From a political perspective, the U.S. has had a discreet military presence since 1950s and the two countries were close allies throughout the Cold War in order to prevent the communists from expanding to the Middle East. The two countries were also allies throughout the Iran-Iraq war and the Gulf War.

5) Geopolitical Risk: Right now, Brent price carries a zero risk premium. Nevertheless, the geopolitical risk in the major OPEC exporters (i.e. Nigeria, Algeria, Libya, South Sudan, Iraq, Iran) is highly volatile, and several things can change overnight, leading to an elevated level of geopolitical risk anytime.

For instance, the Levant has a new bogeyman. ISIS, the Islamic State of Iraq, emerged from the chaos of the Syrian civil war and has swept across Iraq, making huge territorial gains. Abu Bakr al-Baghdadi, the group’s figurehead, has claimed that its goal is to establish a Caliphate across the whole of the Levant and that Jordan is next in line.

At least 435 people have been killed in Iraq in car and suicide bombings since the beginning of the month, with an uptick in the number of these attacks since the beginning of September 2014, according to Iraq Body Count, a monitoring group tracking civilian deaths. Most of those attacks occurred in Baghdad and are the work of Islamic State militants. According to the latest news, ISIS fighters are now encamped on the outskirts of Baghdad, and appear to be able to target important installations with relative ease.

Furthermore, Libya is on the brink of a new civil war and finding a peaceful solution to the ongoing Libyan crisis will not be easy. According to the latest news, Sudan and Egypt agreed to coordinate efforts to achieve stability in Libya through supporting state institutions, primarily the military who is fighting against Islamic militants. It remains to be see how effective these actions will be.

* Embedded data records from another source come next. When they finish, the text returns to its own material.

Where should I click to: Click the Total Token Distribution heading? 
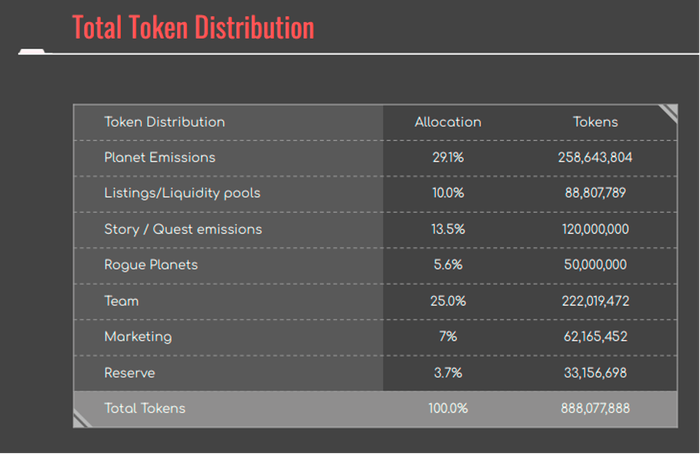click(x=193, y=27)
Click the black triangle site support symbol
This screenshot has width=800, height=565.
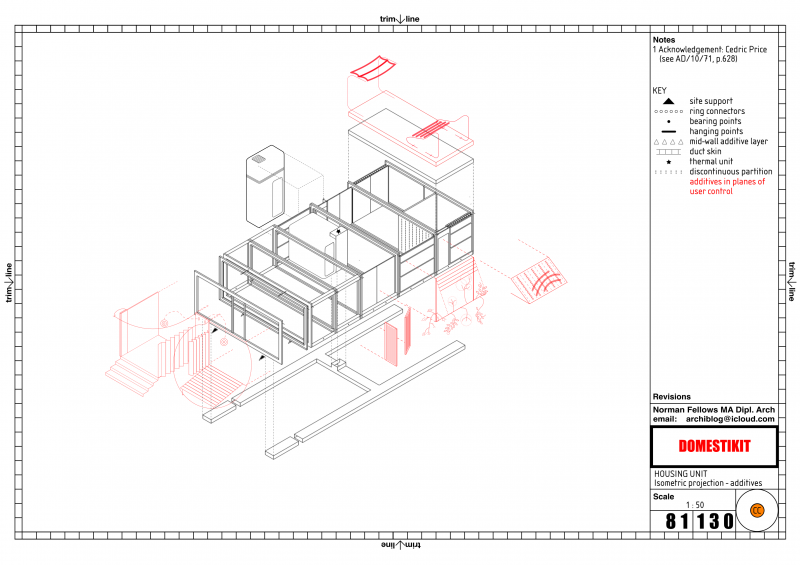click(x=667, y=101)
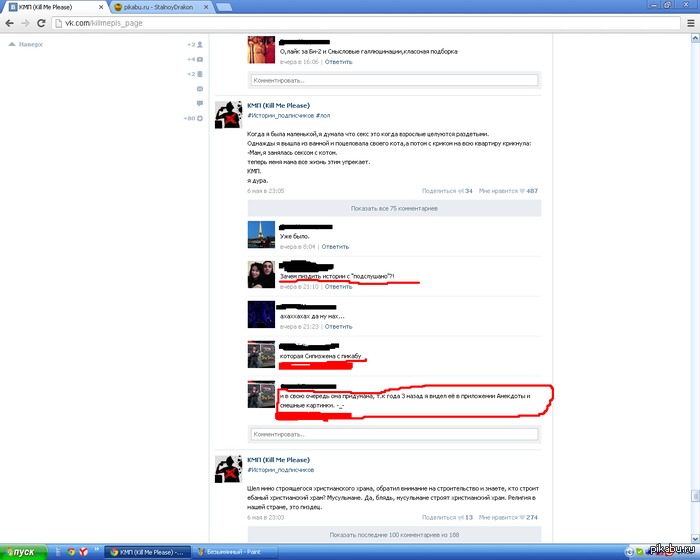
Task: Reload the page with refresh icon
Action: tap(41, 23)
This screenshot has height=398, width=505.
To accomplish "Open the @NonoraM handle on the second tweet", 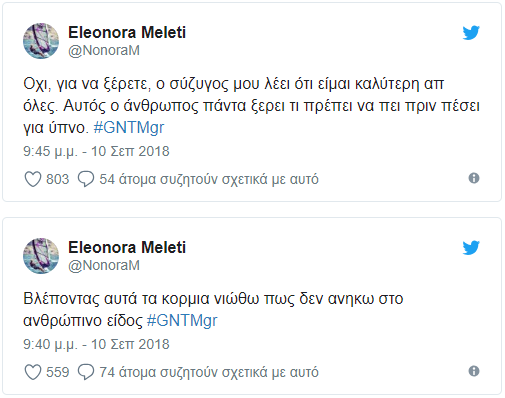I will (104, 266).
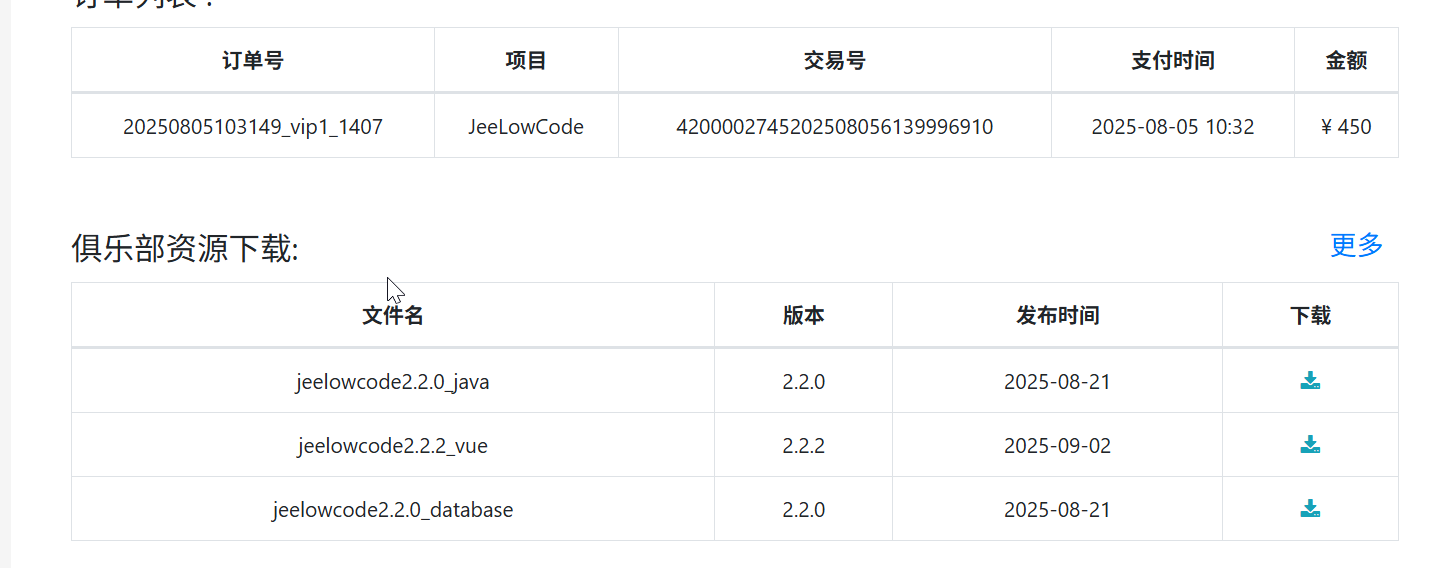
Task: Open the 更多 link for more resources
Action: (x=1356, y=245)
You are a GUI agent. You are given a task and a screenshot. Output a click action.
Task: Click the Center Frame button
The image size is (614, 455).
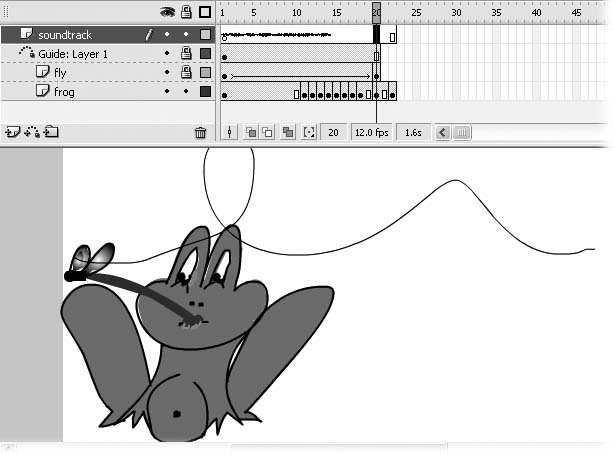click(x=230, y=132)
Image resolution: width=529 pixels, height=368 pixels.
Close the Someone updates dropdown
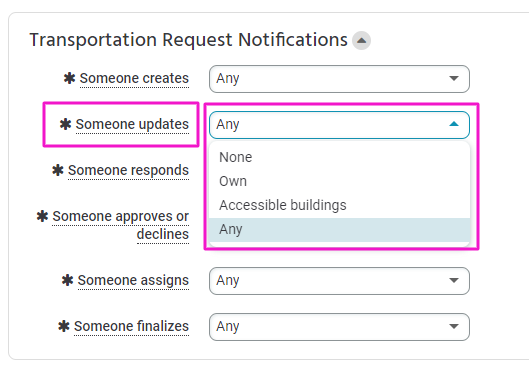(x=339, y=125)
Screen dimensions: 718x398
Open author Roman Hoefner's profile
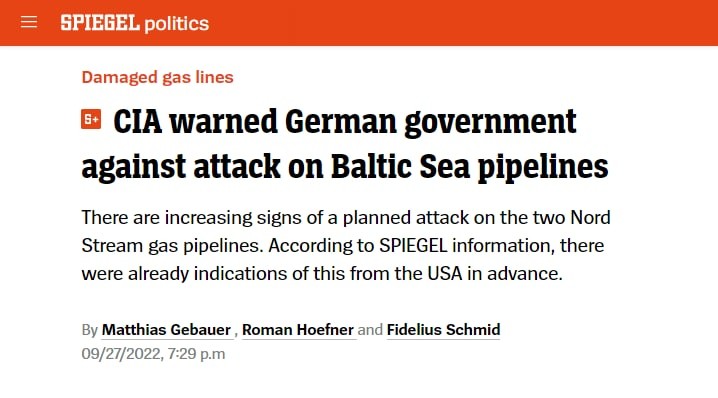point(298,330)
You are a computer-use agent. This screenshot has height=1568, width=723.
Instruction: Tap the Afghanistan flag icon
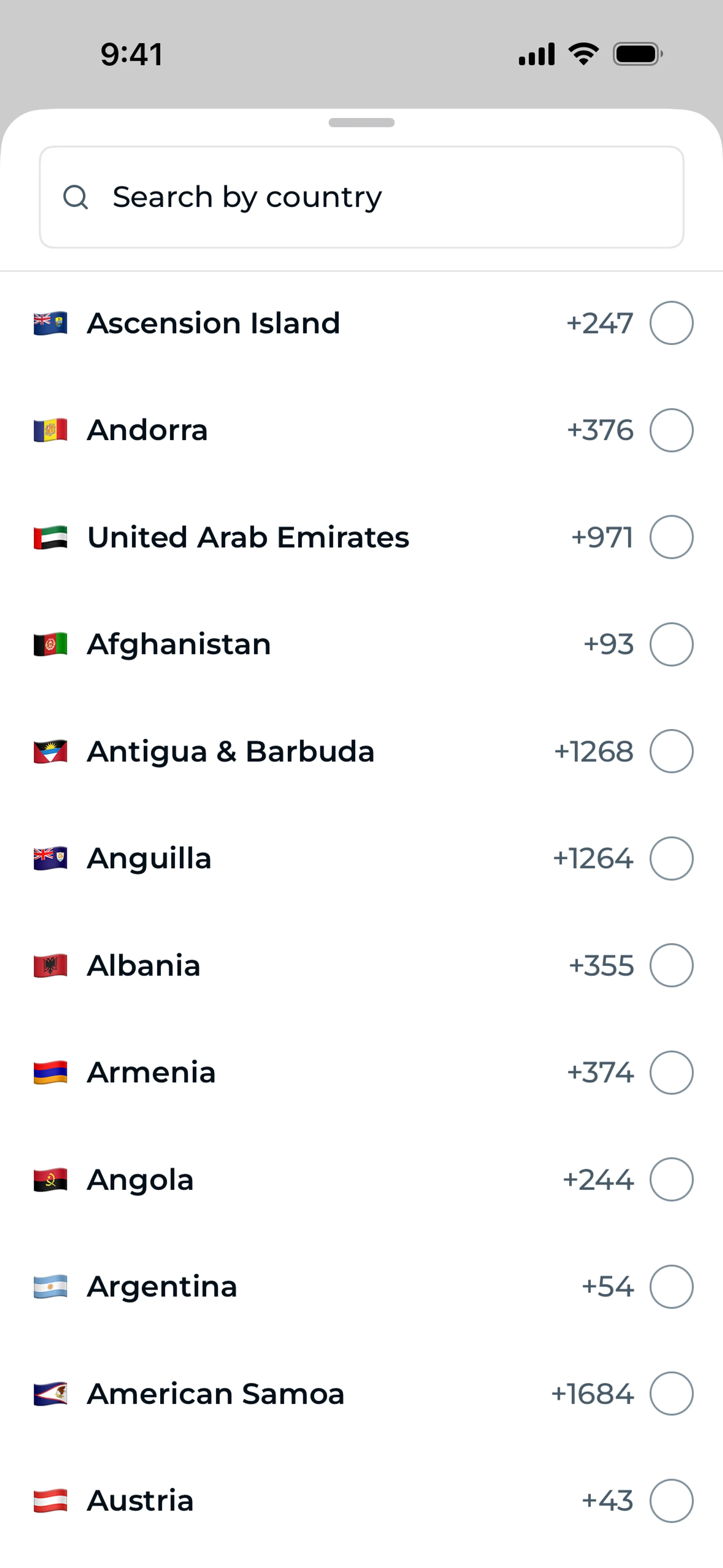point(50,645)
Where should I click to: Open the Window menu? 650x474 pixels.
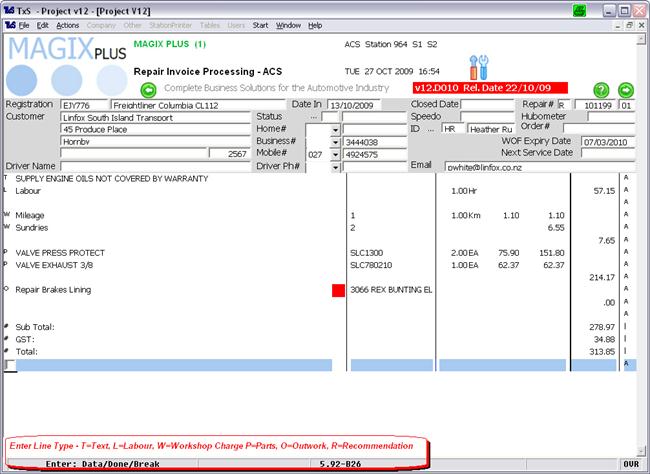[288, 25]
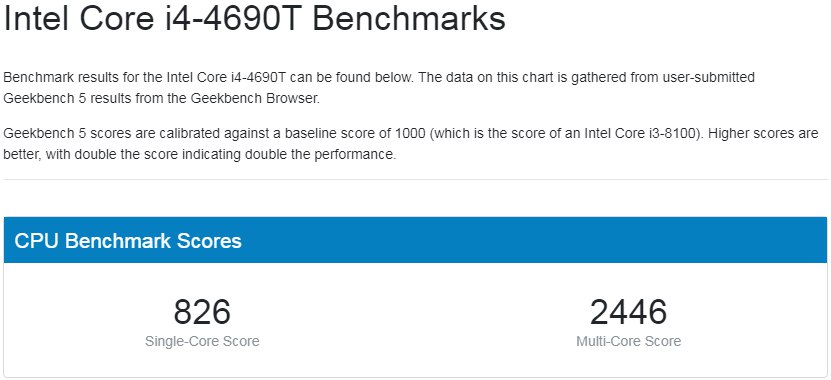The height and width of the screenshot is (380, 831).
Task: Click the CPU Benchmark Scores header title
Action: pyautogui.click(x=128, y=241)
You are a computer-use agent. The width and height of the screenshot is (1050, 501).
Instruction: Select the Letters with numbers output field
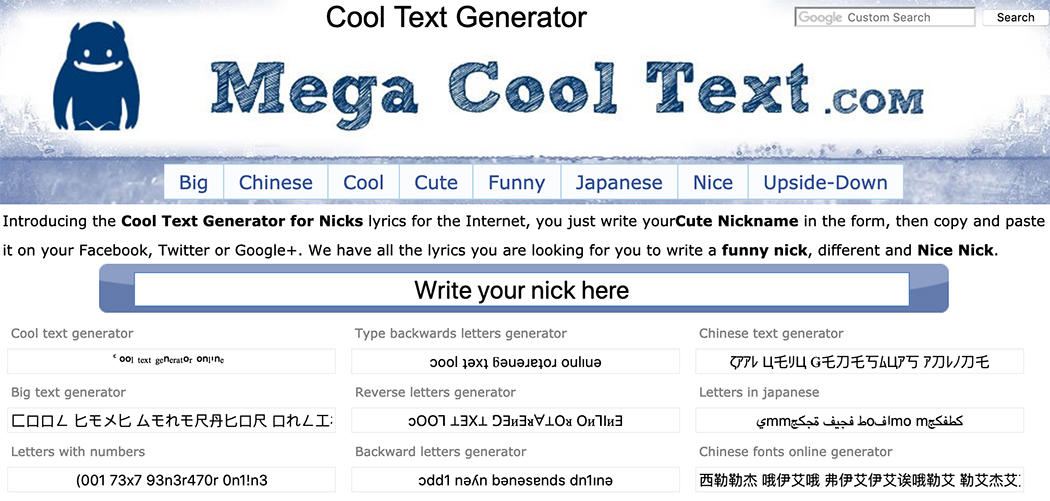pyautogui.click(x=171, y=479)
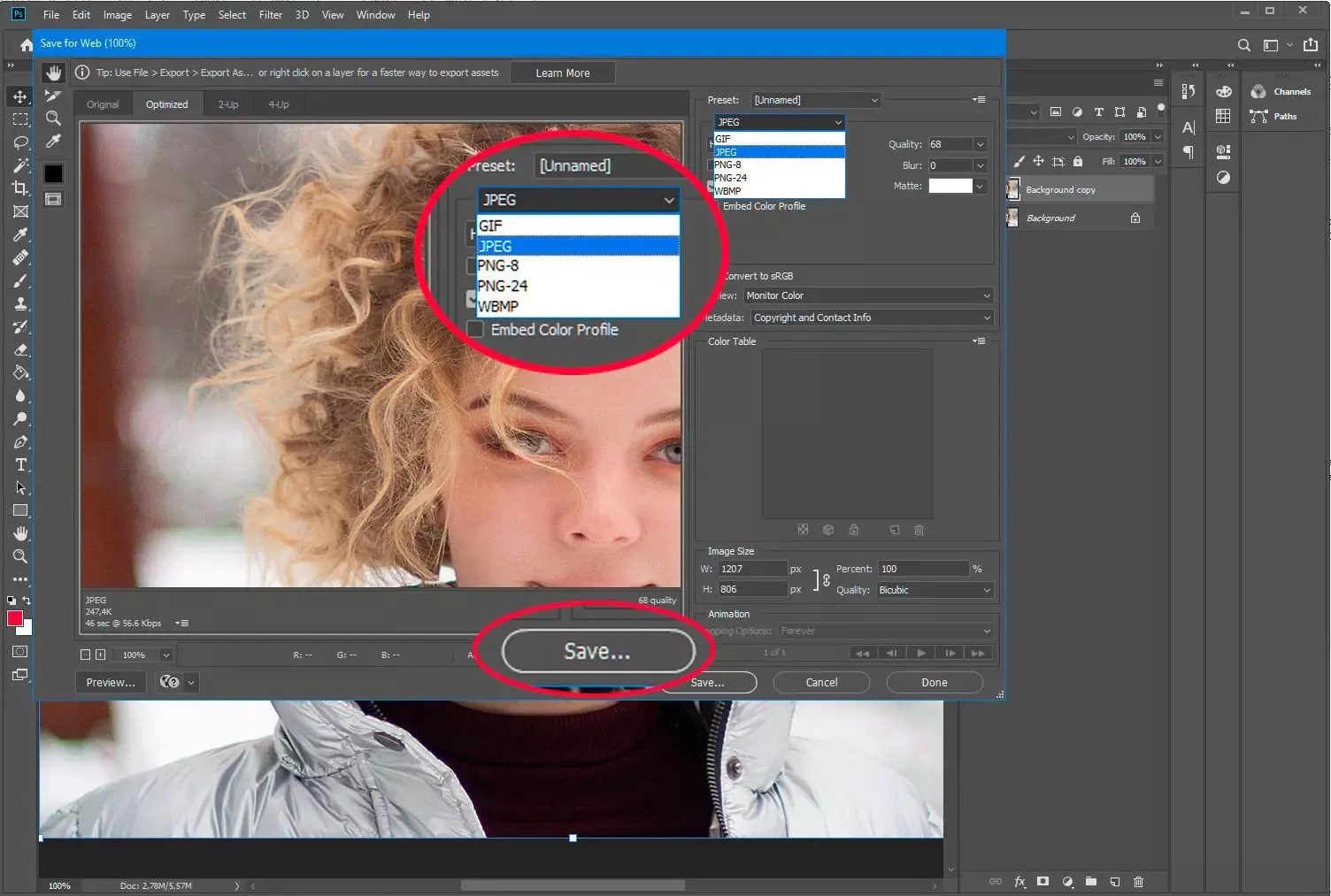Click the Preview... button
The height and width of the screenshot is (896, 1331).
pyautogui.click(x=110, y=682)
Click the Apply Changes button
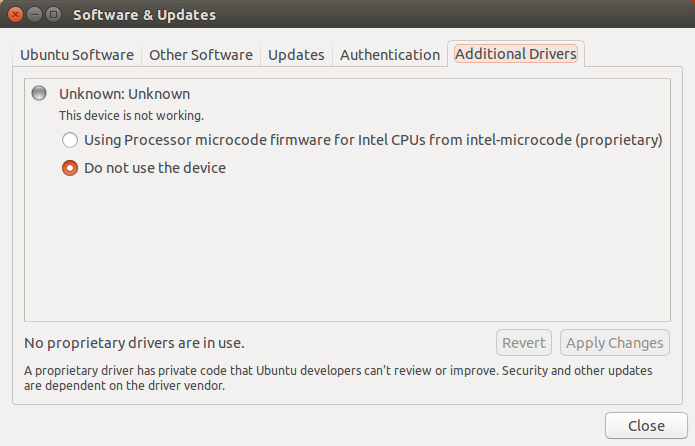695x446 pixels. coord(615,343)
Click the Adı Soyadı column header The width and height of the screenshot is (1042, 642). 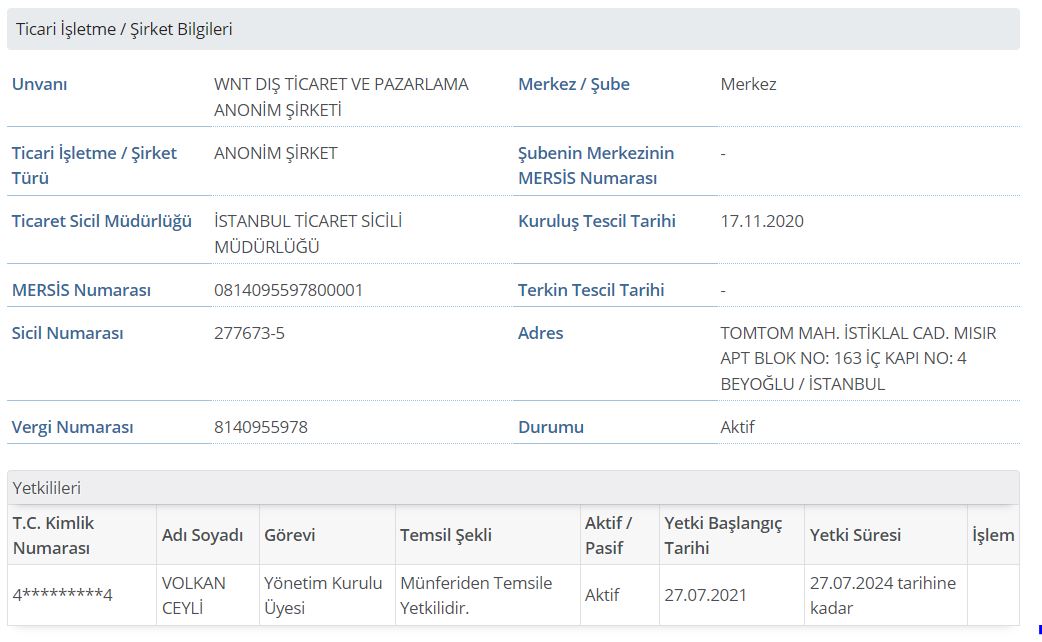click(x=202, y=535)
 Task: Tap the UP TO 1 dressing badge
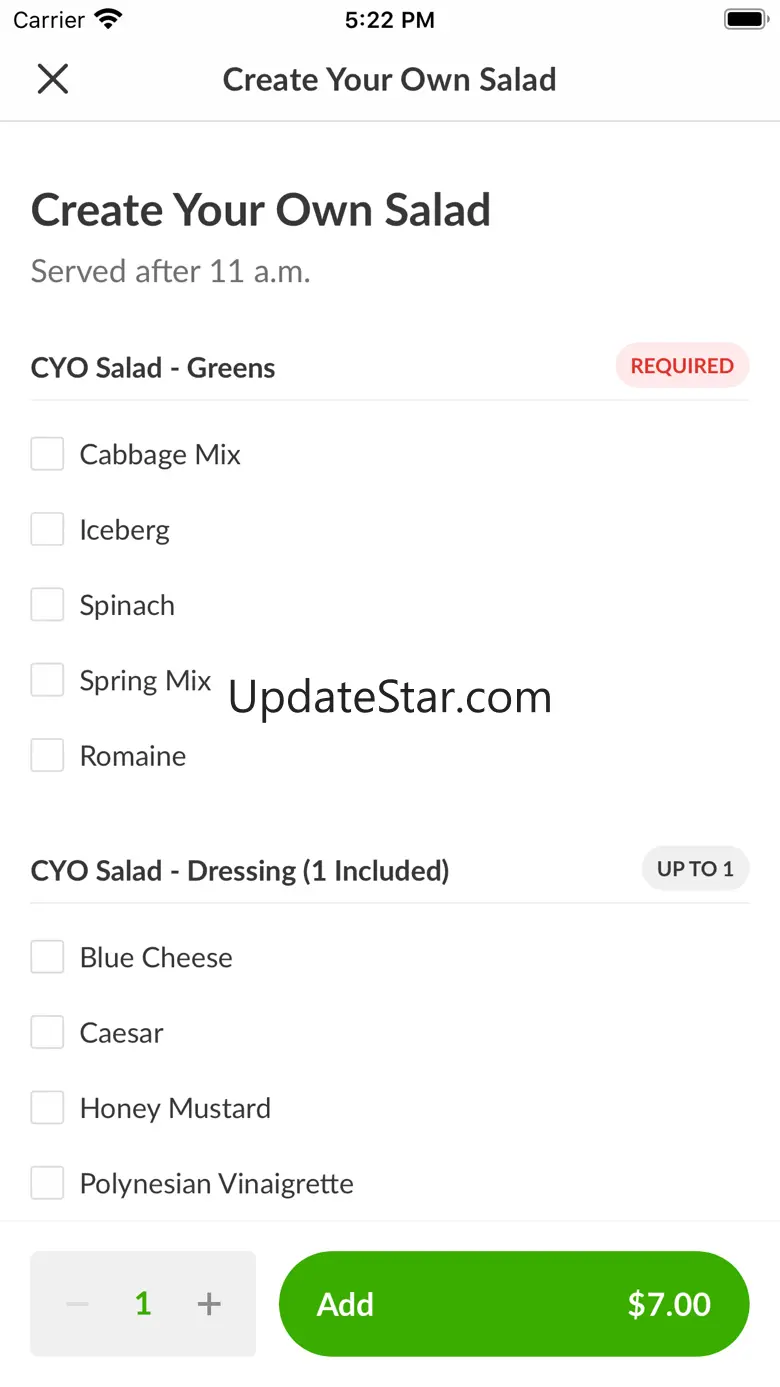click(x=695, y=869)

On top of that, the social unrest in Nigeria is going on. Nigeria’s army and Boko Haram militants have engaged in a fierce gun battle in the north-eastern Borno state, reportedly leaving scores dead on either side. Several thousand people have been killed since Boko Haram launched its insurgency in 2009, seeking to create an Islamic state in the mainly Muslim north of Nigeria.

6) Seasonality And Production Disruptions: Given that winter is coming in the Northern Hemisphere, the global oil demand will most likely rise effective November 2014.

Also, U.S. refineries enter planned seasonal maintenance from September to October every year as the federal government requires different mixtures in the summer and winter to minimize environmental damage. They transition to winter-grade fuel from summer-grade fuels. U.S. crude oil refinery inputs averaged 15.2 million bopd during the week ending October 17. Input levels were 113,000 bopd less than the previous week’s average. Actually, the week ending October 17 was the eighth week in a row of declines in crude oil runs, and these rates were the lowest since March 2014. After all and given that the refineries demand less crude during this period of the year, the price of WTI remains depressed.

On top of that, the production disruptions primarily in the North Sea and the Gulf of Mexico are not out of the question during the winter months. Even Saudi Arabia currently faces production disruptions. For instance, production was halted just a few days ago for environmental reasons at the Saudi-Kuwait Khafji oilfield, which has output of 280,000 to 300,000 bopd.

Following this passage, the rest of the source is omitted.